Is education a priority?Thursday, September 09, 2021
Unfortunately, as the new school year commences schools are once again forced to begin classes with the online modality. This is due to the significant spike in novel coronavirus cases which has resulted in our health facilities buckling under pressure and medical practitioners being stretched to the limit. The decision of the Government to open up the entertainment industry in the way that it did has, by and large, resulted in our students not being able to resume face-to-face classes.
The prime minister and, by extension, the Cabinet made the wrong call, given all the different variables that were at play. At the time when the decision was made there had been a shortage of vaccines and major logistical issues with the roll-out of the vaccination programme, the Delta variant was wreaking havoc in other parts of the world, and there was a high level of vaccine hesitancy, as well as a low level of vaccine take-up.
To further compound the problem, the decision to reopen the entertainment sector was made during the summer period, which is a time when there would have been a proliferation of parties and social gatherings. And, to add insult to injury, the prime minister's decision was not supported by medical professionals.
All this took place with the start of the new academic year less than two months away. Bear in mind that, based on the Minstry of Education, Youth and Information data, more than 120,000 students were not engaged by the education system over the course of the last academic year.
It therefore raises the question of whether education is a priority.
Because, if it was a priority the prime minister and the Cabinet would have done everything in their power to ensure the reopening of schools and would have understood that it was not the right time to give favourable consideration to the reopening of the entertainment industry.
If it was a priority the prime minister would have understood that we could not continue with the status quo and would have recognised the importance of consolidating on the low positivity rate at the time, and not squander that opportunity.
If it was a priority the prime minister would have charted a course to resume face-to-face classes.
Every student, parent, teacher, principal, member of a school board of management, and Ministry of Education official should be livid with Prime Minister Andrew Holness for failing the education system by making such a terrible decision.

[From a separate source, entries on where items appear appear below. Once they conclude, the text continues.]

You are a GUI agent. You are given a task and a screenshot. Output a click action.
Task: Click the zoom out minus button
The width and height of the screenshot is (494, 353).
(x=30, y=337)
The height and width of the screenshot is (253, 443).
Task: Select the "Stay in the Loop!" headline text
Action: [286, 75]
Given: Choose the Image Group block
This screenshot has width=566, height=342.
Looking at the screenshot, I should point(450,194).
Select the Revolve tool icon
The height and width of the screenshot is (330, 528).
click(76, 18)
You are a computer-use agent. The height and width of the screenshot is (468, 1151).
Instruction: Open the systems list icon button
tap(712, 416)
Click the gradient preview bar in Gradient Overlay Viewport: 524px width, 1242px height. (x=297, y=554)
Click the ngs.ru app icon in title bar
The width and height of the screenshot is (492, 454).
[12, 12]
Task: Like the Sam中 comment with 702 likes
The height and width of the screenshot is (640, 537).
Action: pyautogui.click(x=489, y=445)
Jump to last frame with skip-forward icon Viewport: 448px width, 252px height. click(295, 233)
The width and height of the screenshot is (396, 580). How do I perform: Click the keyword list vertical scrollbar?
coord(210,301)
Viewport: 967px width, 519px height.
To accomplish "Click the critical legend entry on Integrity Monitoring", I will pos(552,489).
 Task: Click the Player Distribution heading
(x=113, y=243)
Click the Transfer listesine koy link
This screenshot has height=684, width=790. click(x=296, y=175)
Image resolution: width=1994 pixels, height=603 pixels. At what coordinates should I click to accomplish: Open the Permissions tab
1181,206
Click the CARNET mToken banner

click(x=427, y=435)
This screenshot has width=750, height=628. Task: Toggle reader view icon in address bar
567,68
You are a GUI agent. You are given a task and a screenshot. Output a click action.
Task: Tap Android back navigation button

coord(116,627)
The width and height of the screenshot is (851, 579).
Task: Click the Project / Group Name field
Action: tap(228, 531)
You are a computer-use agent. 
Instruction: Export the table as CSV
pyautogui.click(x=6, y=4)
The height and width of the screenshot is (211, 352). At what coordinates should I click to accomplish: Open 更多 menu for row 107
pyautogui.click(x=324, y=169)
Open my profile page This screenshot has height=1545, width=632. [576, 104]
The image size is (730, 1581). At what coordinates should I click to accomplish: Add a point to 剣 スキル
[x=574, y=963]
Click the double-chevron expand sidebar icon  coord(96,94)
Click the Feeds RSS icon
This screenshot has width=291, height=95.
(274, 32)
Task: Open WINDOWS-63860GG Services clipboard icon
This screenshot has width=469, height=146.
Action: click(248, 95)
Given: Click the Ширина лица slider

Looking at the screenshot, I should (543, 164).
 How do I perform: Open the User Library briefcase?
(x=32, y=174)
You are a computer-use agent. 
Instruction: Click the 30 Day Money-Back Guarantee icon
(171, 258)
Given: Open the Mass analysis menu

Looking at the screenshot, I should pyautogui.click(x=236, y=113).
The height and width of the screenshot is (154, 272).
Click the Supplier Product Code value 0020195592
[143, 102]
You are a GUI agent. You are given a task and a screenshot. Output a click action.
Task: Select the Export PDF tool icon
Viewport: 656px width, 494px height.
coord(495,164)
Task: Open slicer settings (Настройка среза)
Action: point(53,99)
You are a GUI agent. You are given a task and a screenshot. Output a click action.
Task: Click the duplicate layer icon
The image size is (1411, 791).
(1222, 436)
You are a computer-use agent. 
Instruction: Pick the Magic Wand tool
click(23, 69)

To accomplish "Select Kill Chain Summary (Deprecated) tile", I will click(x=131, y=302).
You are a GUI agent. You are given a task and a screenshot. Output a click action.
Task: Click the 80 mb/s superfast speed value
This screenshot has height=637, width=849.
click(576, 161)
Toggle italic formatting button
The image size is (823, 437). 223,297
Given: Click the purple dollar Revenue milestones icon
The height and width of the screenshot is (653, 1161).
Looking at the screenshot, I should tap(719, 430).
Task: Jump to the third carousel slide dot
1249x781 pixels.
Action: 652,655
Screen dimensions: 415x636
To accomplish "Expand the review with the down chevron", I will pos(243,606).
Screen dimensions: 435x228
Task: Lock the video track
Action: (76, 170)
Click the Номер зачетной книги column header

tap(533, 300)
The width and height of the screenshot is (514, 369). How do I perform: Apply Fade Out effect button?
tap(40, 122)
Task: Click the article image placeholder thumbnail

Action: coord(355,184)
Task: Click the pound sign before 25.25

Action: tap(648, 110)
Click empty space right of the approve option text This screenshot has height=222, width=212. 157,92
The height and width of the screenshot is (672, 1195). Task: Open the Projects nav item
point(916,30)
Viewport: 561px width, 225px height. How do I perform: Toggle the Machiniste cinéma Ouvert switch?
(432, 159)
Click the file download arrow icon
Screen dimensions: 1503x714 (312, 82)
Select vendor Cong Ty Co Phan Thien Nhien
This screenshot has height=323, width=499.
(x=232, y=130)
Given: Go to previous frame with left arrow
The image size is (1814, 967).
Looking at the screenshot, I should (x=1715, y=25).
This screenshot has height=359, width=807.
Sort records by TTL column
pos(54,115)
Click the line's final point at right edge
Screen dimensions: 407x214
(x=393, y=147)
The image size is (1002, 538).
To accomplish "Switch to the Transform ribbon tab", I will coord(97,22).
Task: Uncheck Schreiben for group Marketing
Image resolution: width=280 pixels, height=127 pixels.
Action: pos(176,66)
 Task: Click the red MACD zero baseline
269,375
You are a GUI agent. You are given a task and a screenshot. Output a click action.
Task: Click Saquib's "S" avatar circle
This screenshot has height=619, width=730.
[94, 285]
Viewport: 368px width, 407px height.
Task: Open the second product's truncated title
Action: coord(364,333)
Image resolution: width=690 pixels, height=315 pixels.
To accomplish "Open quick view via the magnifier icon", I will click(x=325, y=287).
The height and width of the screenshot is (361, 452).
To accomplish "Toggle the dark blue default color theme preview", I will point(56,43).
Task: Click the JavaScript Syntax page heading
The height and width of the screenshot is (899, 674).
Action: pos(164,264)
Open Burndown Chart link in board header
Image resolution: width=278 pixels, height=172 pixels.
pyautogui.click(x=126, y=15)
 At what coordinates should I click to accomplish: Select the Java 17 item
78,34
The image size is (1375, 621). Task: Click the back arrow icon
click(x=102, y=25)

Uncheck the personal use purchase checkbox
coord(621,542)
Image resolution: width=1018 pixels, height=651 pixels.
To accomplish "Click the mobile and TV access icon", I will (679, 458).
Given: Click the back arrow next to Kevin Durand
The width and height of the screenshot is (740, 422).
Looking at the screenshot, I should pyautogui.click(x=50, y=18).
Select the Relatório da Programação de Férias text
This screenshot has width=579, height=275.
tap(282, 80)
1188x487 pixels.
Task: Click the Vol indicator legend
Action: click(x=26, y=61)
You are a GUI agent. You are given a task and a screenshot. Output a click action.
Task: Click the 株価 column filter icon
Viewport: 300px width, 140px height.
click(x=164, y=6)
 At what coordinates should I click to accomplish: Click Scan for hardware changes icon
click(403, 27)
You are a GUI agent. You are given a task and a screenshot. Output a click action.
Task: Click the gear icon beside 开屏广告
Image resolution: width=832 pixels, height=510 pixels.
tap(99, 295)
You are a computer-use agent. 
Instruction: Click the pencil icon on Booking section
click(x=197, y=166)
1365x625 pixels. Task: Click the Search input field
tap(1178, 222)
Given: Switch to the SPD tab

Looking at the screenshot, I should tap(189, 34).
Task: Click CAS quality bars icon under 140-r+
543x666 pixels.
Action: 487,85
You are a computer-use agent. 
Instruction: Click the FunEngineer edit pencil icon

This decision is going to have significant residual effects in years to come because it has placed the internal stakeholders of the education system under undue pressure at a time when we are already buckling and have far less resources at our disposal.
The Government should make education a priority during this crisis, second only to health and, as such, deploy the necessary resources.
The Government also needs to chart a clear path to the resumption of face-to-face classes, communicate the strategy to the country, and implement. Decisions at the national level need to be made in the interest of the greater good and not expediency.
The prime minister and Cabinet would do well to heed the words of Jamaica Integrity Commission Executive Director Greg Christie when he said, “One test of masterclass leadership is the ability to recognise and dispassionately manage and contain a problem before it escalates into a crisis. Such leaders do not vacillate, nor do they shirk from taking bold, decisive, and ethical action.”